3.6. Texture Profile Analysis
Table 11 shows the textural characteristics of the TC- and SST-ripened cheeses during the ripening–preservation period. The ripening–preservation containers did not significantly (
p > 0.05) affect the textural characteristics of the cheeses, as their values had been similar over time.
The hardness of both groups of cheeses increased with time and specifically in the period of 60–180 days. This increase was enhanced by the progressive increase in the salt and ash content of the respective cheeses during the 60th–180th days [
16], and the decrease in the fat content during the 90th–180th days [
32]. Both cheese groups showed the lowest (6.04 ± 1.90 N for TC and 7.14 ± 2.47 N for SST) and the highest (9.66 ± 1.10 N for TC and 8.45 ± 2.29 N for SST) values on the 60th and 180th days, respectively. Due to the increase in hardness, the gumminess and chewiness of both cheeses also increased during their ripening–preservation. The cheeses (TC and SST) showed the highest value in gumminess and chewiness on day 180 (3.44 ± 0.37 N and 3.67 ± 0.26 J for TC, and 2.99 ± 0.86 N and 5.89 ± 2.48 J for SST, respectively). The value of the adhesiveness (in both groups of cheeses) increased (in absolute value). Finally, the cohesiveness of the cheeses increased in both groups, showing their maximum value on the 180th day (0.36 ± 0.02 for TC and 0.35 ± 0.01 for SST). As an exception, at day 90, the cohesiveness of the TC cheese decreased. Overall, the values of the textural characteristics of both TC- and SST-ripened cheeses reported here are similar to those reported by Kaminarides et al. [
33], with the exception of the adhesiveness and gumminess parameters.

> [EXERCISE INSTRUCTIONS]
Carry the cheese texture passage forward from its final sentence. The data come from a source unrelated to the cheese texture passage.

> [PROVIDED MATERIAL]

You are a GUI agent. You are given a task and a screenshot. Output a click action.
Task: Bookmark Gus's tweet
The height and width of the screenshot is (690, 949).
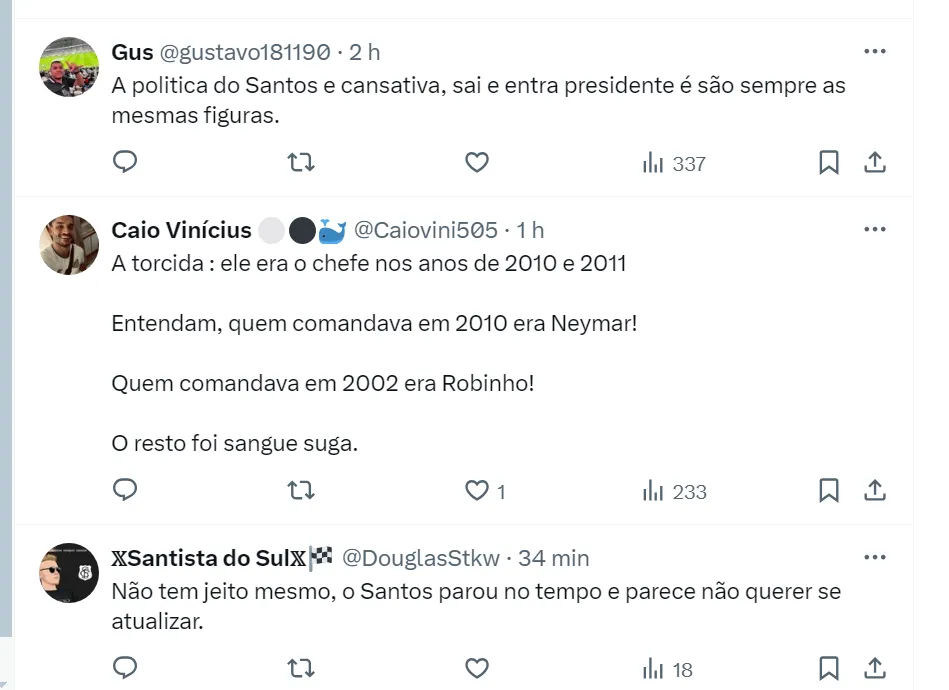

> [ANSWER TO THIS PROBLEM]
3.7. Microbiological Evolution during Cheese Ripening–Preservation
The microbiological results, total viable count (TVC), and molds/yeasts concerning the cheeses of the two groups and the respective brines during their ripening–preservation are presented in
Table 12 and
Table 13.
The TVCs in both cheeses and brines decreased over the ripening–preservation period. The mesophilic flora had quite similar values in both the cheeses and brines of the two groups. No statistically significant differences (p > 0.05) were found between the cheeses of the two groups and the respective brines, except for the 90th day, when the brine at TC showed a significantly (p = 0.041) higher TVC than that of the SST brine.
Molds/yeasts counts were low in both TC- and SST-ripened cheeses and brines. Different ripening–preservation containers did not statistically significantly (
p > 0.05) affect the population of molds/yeasts, neither in the cheeses nor in the brines. The results regarding the TVC and the molds/yeasts, observed in both TC and SST cheeses during their ripening–preservation, agree with those reported in other studies [
22,
34].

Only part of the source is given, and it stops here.